== ACTION ITEM ==
With the line containing "The image size is (1366, 625)." as the final line, restate exactly every line of the data below from the first one onward, and copy no pictures.

[Screenshot grounding data]
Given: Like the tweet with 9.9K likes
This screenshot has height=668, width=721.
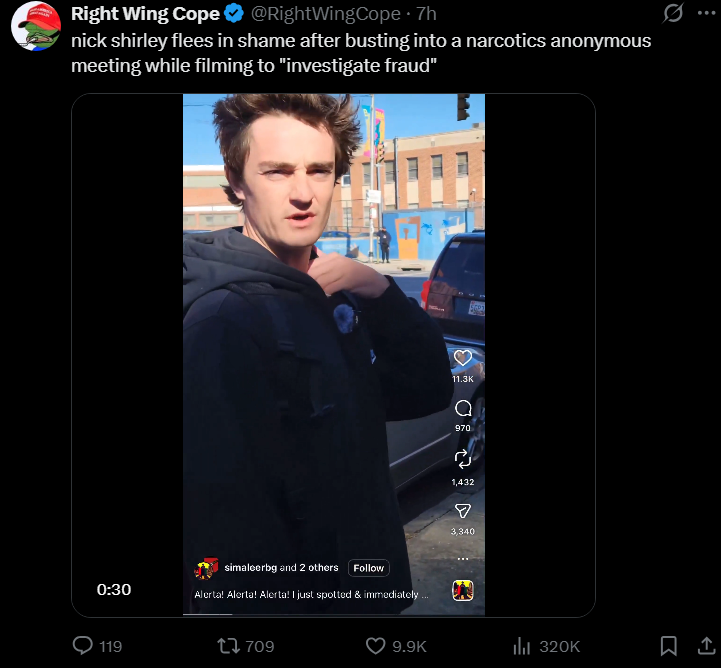Looking at the screenshot, I should coord(396,646).
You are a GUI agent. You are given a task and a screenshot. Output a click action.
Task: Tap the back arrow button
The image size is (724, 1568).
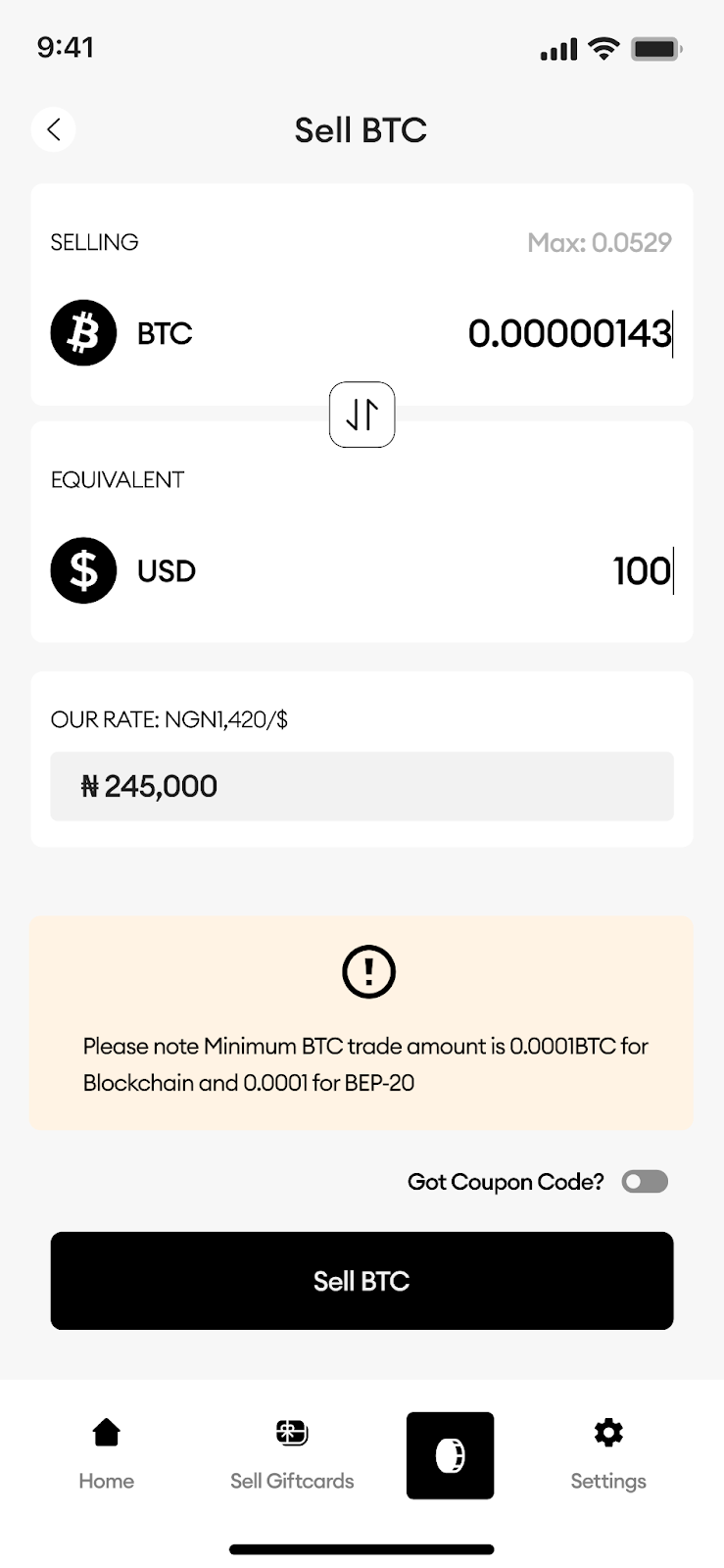[x=54, y=129]
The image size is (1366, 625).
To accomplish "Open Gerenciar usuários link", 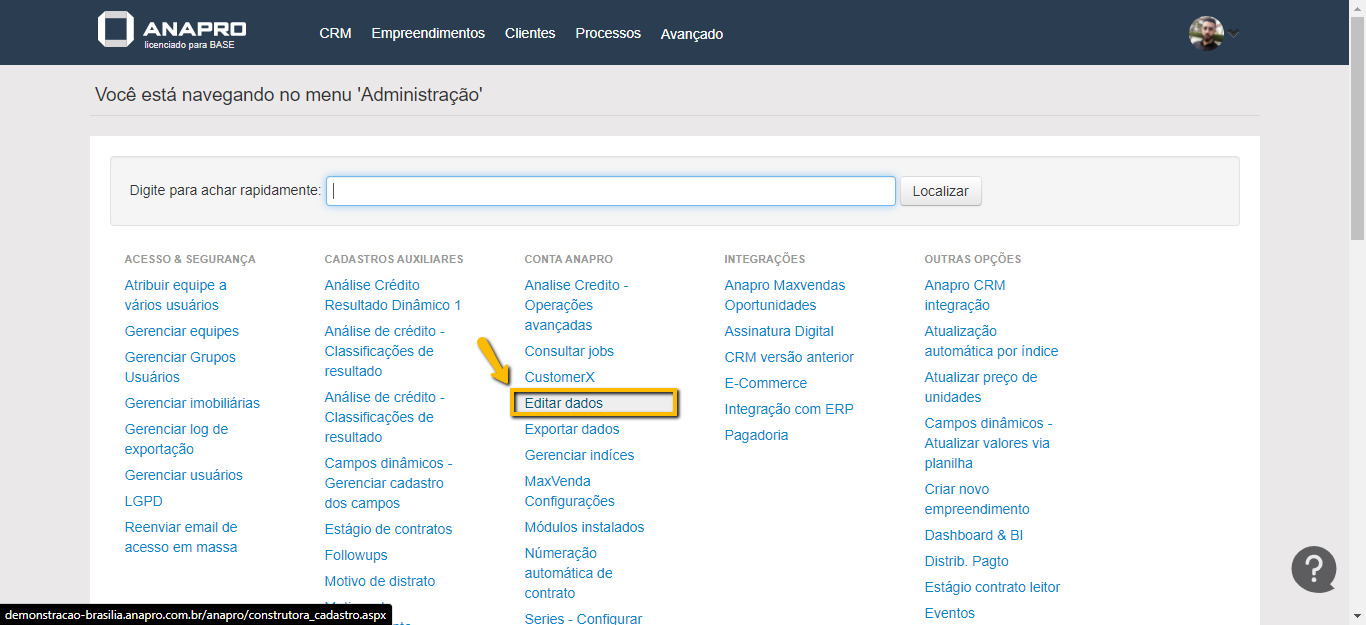I will point(183,475).
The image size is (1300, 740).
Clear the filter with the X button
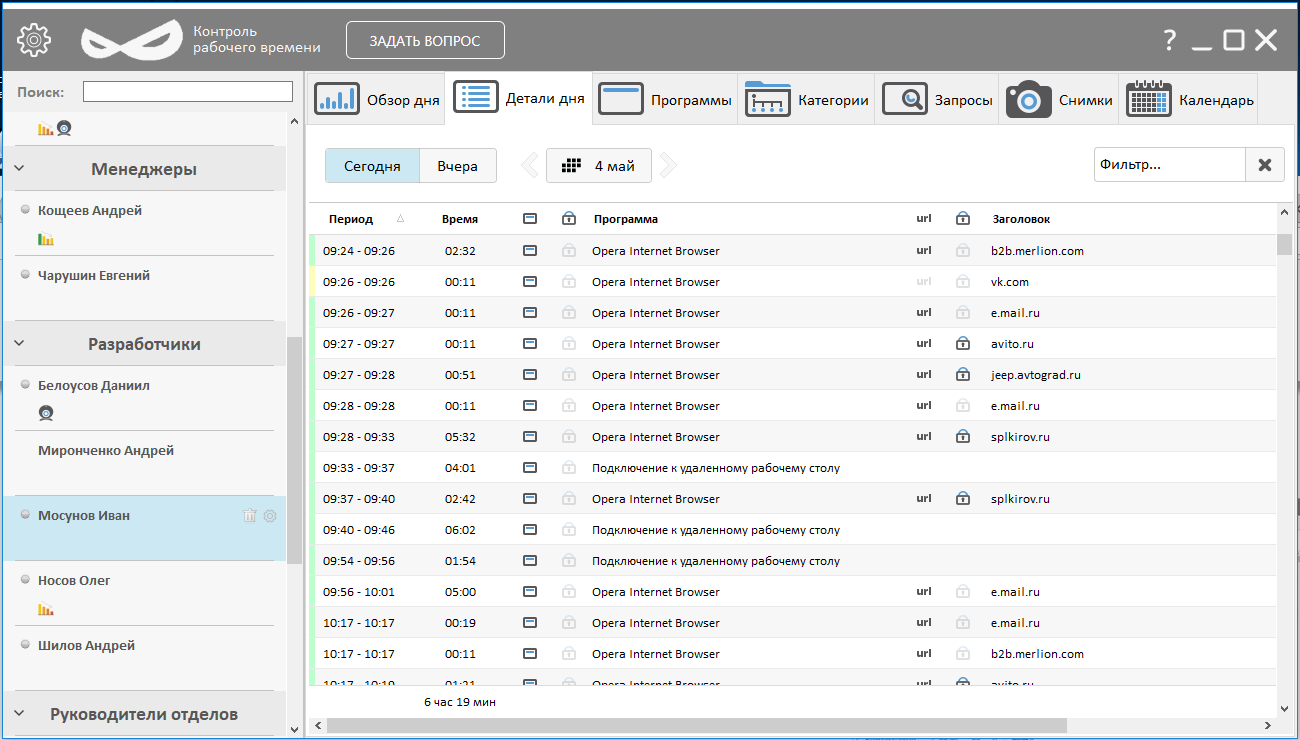tap(1264, 165)
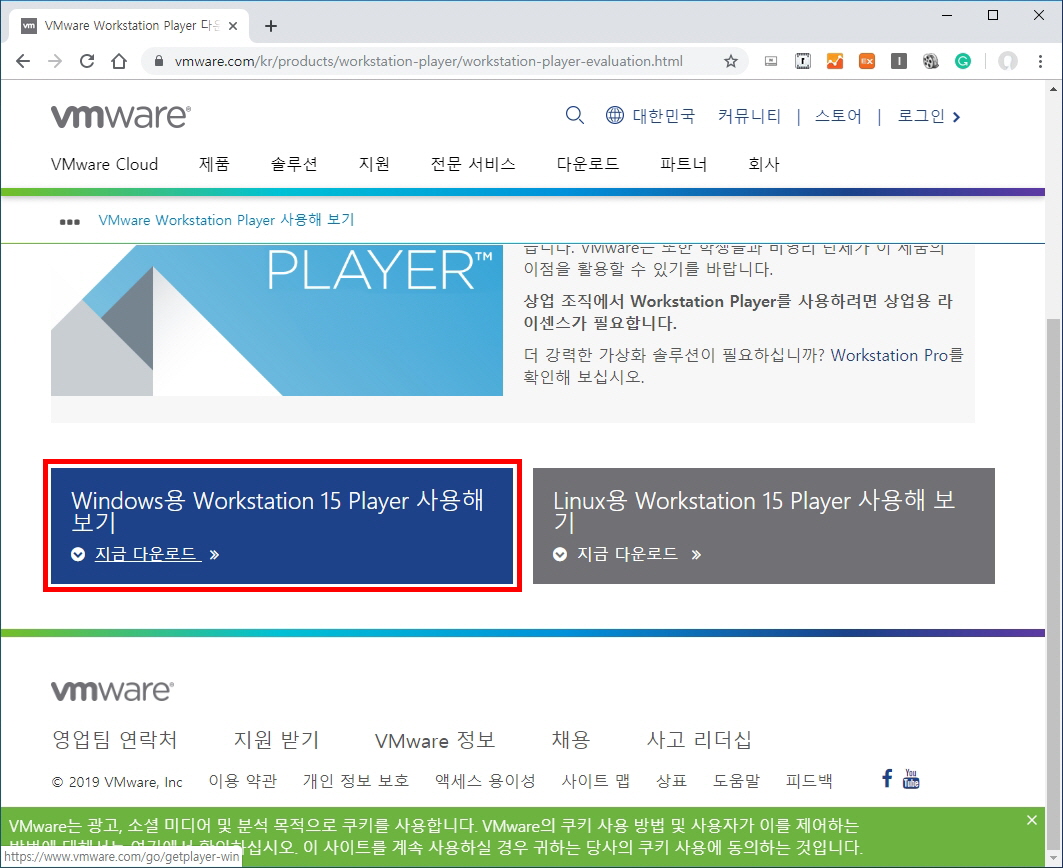Open the Chrome profile avatar
This screenshot has height=868, width=1063.
click(1008, 61)
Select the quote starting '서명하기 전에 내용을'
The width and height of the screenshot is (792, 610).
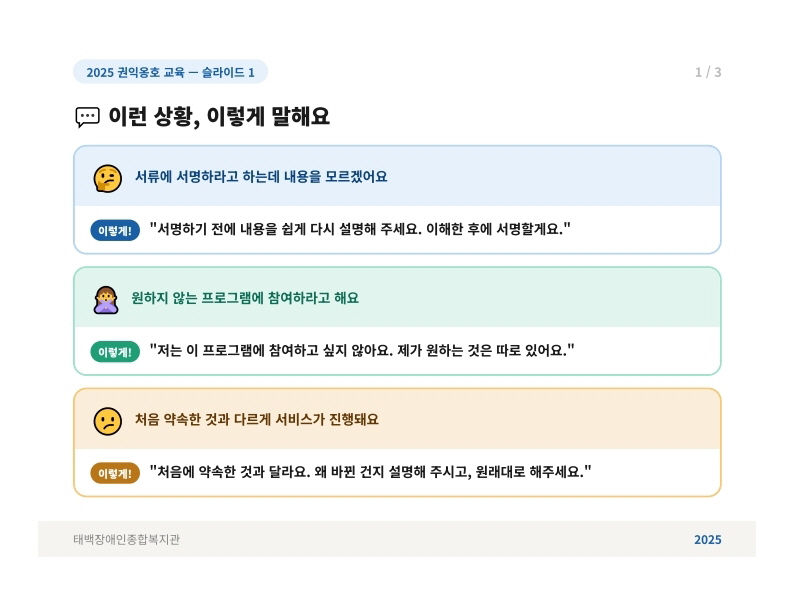coord(360,229)
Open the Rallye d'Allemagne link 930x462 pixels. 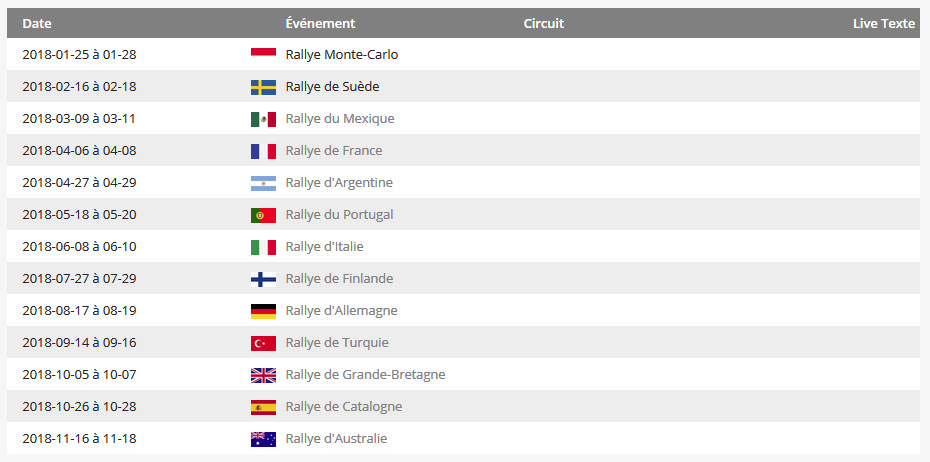(x=342, y=311)
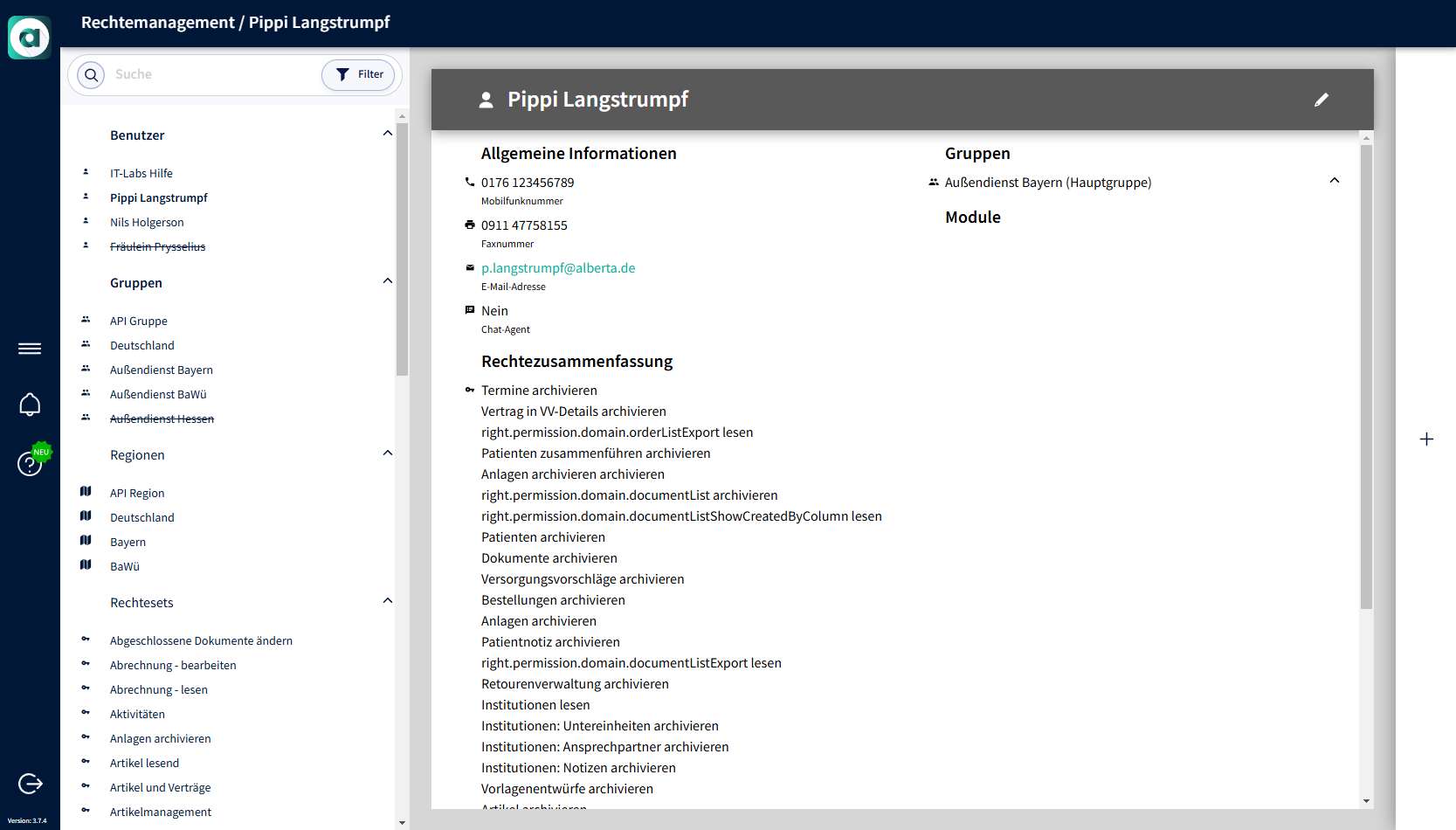Open the hamburger menu icon
1456x830 pixels.
pyautogui.click(x=30, y=349)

== TASK SOLUTION ==
Given: Like the tweet with 9.9K likes
This screenshot has height=668, width=721.
Looking at the screenshot, I should coord(396,646).
You are a GUI agent. You are given a task and a screenshot. Output a click action.
Task: Tap the back arrow button
The image size is (724, 1568).
[x=54, y=129]
The image size is (1366, 625).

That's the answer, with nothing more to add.